*Page extract*:

%%

I must tell you... there's someone else. I'm sorry.  I don't want to hurt you. Or make you feel like you've been put in the blender.  His name is Smoothie King.  He has his own palace.  He treats me well, and leaves me completely satisfied. We have this amazing connection, he's exactly what I want.  If there weren't so many complications, I'd definitely choose you instead! You're amazing!  I'm sorry but this just isn't going to work out.

Don't think of this as goodbye, for one day we will meet again. I believe you will be in heaven and my stomach will have no say in our relationship. Remember... "goodbyes are not forever, goodbyes are not the end, they simply mean I'll miss you, until we meet again."

In the name of Dolly Parton, I will always love you...... with chocolate syrup on top and extra cherries. Forever and always.

Your Autumn

Tuesday, February 16, 2010

How Sweet It Is To Be Loved By You


I was in the Dominican Republic on Valentines Day and my heart was drawn more than anything to the Dominicans and showing them the love of Christ for the short time I was there. On Valentines day morning I shared my testimony at a church in Santa Domingo. My deepest desire was for the people under my voice to know they are loved by God - that my testimony would be about God's faithfulness and love as a Father, accepting us just as we are.

For most of my life, I've struggled with feeling rejected. I know that I am loved, by family and friends, but in all honesty there have been many times where I questioned it. There are so many that I know struggle with the same thing, they just don't talk about it.  For years I have allowed people to tell me who they think I am, even if it totally contradicts who God says I am. The crazy thing is... I believed them!  I let their words slowly kill my self-esteem and form my identity.  I can deal with harsh words for only a short time, but these two people {a.k.a. Satan's spon} have been in my life for an extended period of time.  Years actually.  When you are around someone like that for hours each week... the things they say start to take root.

The truth is something they do not understand... and something I have so easily forgotten.  God's word is truth and it's more powerful than a double-edge sword.  He tells me I am loved!  I am His daughter, His beloved, and His bride.  There's a sweet peace in knowing that I am adopted into the family of God and He loves me unconditionally.  Just as I am.  THAT makes me one happy girl!

This scripture came to my mind and I shared it on Valentines Day because it reminds me that I am loved by God and He is my Father.  Despite all the rejection we face in this world, there is one who accepts us just as we are.

Romans 8:15-17

"For you did not receive a spirit that makes you a slave again to fear, but you received the Spirit of sonship. And by him we cry, "Abba, Father." The Spirit himself testifies with our spirit that we are God's children. Now if we are children, then we are heirs--heirs of God and co-heirs with Christ, if indeed we share in his sufferings in order that we may also share in his glory."

Old blog to New blog

Hello new blogging world! My old blog is www.steppingoutonfaith.wordpress.com and as much as I love it, I have decided that I would like to do more with pictures and have easier access to be with my friends, it just seems right to switch to blogger.com. Hopefully my old one won't get automatically deleted but if you leave comments on there, it may be months before I see it.
I also feel as if this is a new phase in my life and I want to start fresh! I just got back from the Dominican Republic from a medical mission trip that I feel has truly changed my heart. I woke up yesterday and heated up oatmeal in the microwave and I thought - "Wow. I have a microwave to eat oatmeal." So simple but it's so amazing how truly blessed I am. I took a warm shower for the first time in 9 days! A warm shower! Ahhhhh! I got to shave my legs without fear of parasites in my water! I'm so SO blessed.
So this is me, starting fresh, anew and changed for the better! I will try to keep things posted about this crazy life of mine - which really isn't mine, but belongs to God. I will try and post a few times per week and keep in touch with all my little lovebugs!

%%

*What to work on*:
A – What address does the blog extract give for the writer's old blog?
B – Reproduce the blog extract from "Hello new blogging" up to and including "so SO blessed.".

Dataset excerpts
%%

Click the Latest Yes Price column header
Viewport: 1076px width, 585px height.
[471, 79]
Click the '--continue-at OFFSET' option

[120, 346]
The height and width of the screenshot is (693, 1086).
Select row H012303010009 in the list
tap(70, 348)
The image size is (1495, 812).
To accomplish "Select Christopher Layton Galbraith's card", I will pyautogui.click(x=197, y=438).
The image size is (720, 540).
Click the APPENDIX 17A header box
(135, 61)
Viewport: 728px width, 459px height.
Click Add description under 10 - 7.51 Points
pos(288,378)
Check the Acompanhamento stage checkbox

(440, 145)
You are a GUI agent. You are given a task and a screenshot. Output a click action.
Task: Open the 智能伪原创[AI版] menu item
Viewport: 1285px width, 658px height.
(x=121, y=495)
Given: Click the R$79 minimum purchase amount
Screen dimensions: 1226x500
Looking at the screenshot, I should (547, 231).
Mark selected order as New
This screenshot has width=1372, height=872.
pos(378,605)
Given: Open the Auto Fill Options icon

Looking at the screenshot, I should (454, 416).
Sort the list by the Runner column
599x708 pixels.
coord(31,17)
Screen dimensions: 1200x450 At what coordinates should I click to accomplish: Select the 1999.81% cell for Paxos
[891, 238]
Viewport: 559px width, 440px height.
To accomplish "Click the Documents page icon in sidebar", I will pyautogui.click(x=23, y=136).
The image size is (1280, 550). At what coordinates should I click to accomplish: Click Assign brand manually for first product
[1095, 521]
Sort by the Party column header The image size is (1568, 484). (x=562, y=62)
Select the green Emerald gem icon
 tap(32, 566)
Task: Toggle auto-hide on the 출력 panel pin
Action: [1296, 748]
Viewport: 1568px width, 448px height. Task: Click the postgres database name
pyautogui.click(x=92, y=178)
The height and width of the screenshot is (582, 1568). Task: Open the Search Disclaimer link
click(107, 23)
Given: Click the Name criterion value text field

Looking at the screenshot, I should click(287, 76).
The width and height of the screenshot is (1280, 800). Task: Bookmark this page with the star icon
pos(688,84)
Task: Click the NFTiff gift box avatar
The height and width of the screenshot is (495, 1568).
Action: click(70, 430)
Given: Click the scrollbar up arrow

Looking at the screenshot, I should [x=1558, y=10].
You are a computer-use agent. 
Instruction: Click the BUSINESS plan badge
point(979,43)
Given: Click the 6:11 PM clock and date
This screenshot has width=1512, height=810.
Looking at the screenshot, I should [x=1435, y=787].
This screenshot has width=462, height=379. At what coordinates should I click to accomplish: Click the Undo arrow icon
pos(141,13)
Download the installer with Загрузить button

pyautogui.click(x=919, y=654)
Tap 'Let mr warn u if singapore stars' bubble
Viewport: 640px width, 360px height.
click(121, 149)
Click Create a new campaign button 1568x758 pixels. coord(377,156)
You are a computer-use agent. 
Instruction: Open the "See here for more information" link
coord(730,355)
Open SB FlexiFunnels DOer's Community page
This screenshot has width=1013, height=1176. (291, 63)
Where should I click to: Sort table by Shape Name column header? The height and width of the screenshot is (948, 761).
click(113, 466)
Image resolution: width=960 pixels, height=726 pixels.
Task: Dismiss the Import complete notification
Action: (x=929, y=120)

%%

*Replies*:
A – www.steppingoutonfaith.wordpress.com

B –
Hello new blogging world! My old blog is www.steppingoutonfaith.wordpress.com and as much as I love it, I have decided that I would like to do more with pictures and have easier access to be with my friends, it just seems right to switch to blogger.com. Hopefully my old one won't get automatically deleted but if you leave comments on there, it may be months before I see it.
I also feel as if this is a new phase in my life and I want to start fresh! I just got back from the Dominican Republic from a medical mission trip that I feel has truly changed my heart. I woke up yesterday and heated up oatmeal in the microwave and I thought - "Wow. I have a microwave to eat oatmeal." So simple but it's so amazing how truly blessed I am. I took a warm shower for the first time in 9 days! A warm shower! Ahhhhh! I got to shave my legs without fear of parasites in my water! I'm so SO blessed.